Si vous voulez nous rien donner, dites-le nous;
Nous vous demandons seulement la fille aînée.
This was the French custom of La Guignolée — New Year’s Eve begging — and all that the singers sought, if a host could give no more, was the eldest daughter of the house: la fille aînée. Each home was ready with other gifts, however — for the chanteurs were always expected that night and fêted in exchange for their entertaining song and dance.1 Thus the elderly Mackinac Island fishermen preserved a dying tradition of their medieval French forbears, and the nineteenth century settlers of America’s Old Northwest ushered in another New Year.
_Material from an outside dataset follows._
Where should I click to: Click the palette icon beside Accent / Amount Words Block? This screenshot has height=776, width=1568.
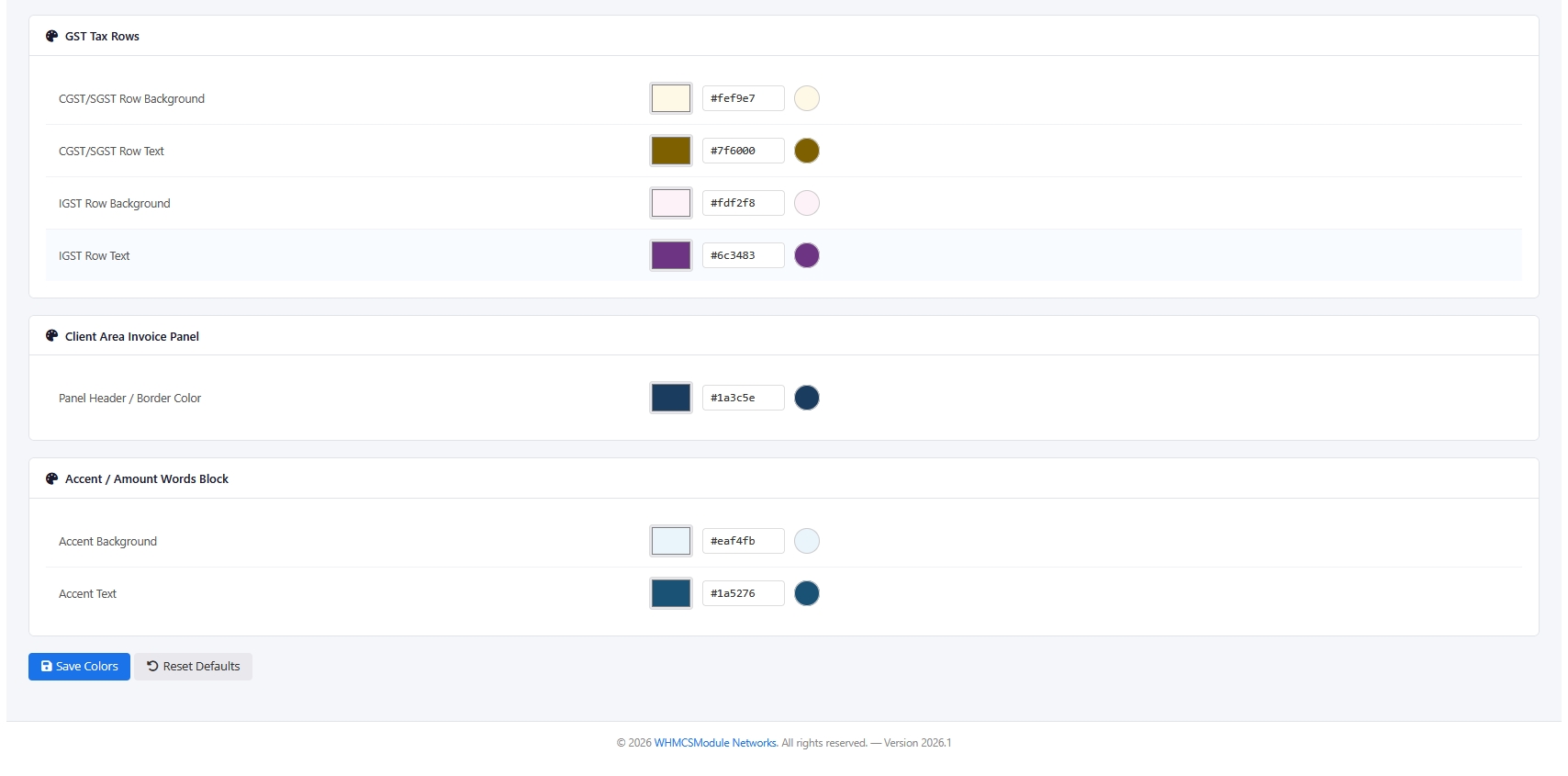pyautogui.click(x=51, y=478)
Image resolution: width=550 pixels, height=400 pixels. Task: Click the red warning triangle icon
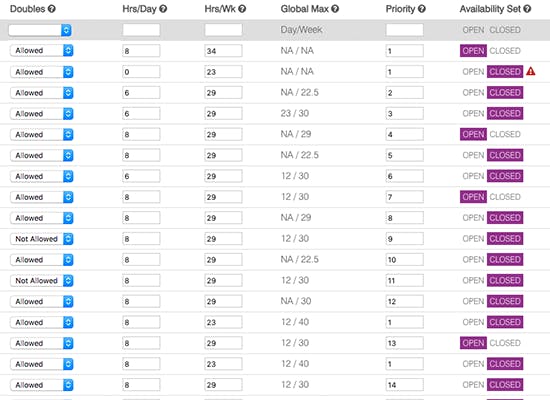pos(531,71)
All New Year’s customs seem a smidgen strange. For the sake of no more than a new calendar, even in our modern age, we drop everything — crystal balls, shoes, peaches, carp, you name it — to celebrate with champagne and Scottish song. These observances often seem like nothing but the scrag end of Christmas, one last tenuous excuse for revelry before packing up and buttoning down for winter. In the Old Northwest, however, New Year’s was among the most anticipated and most fondly recalled of all the holidays — more so even than Christmas.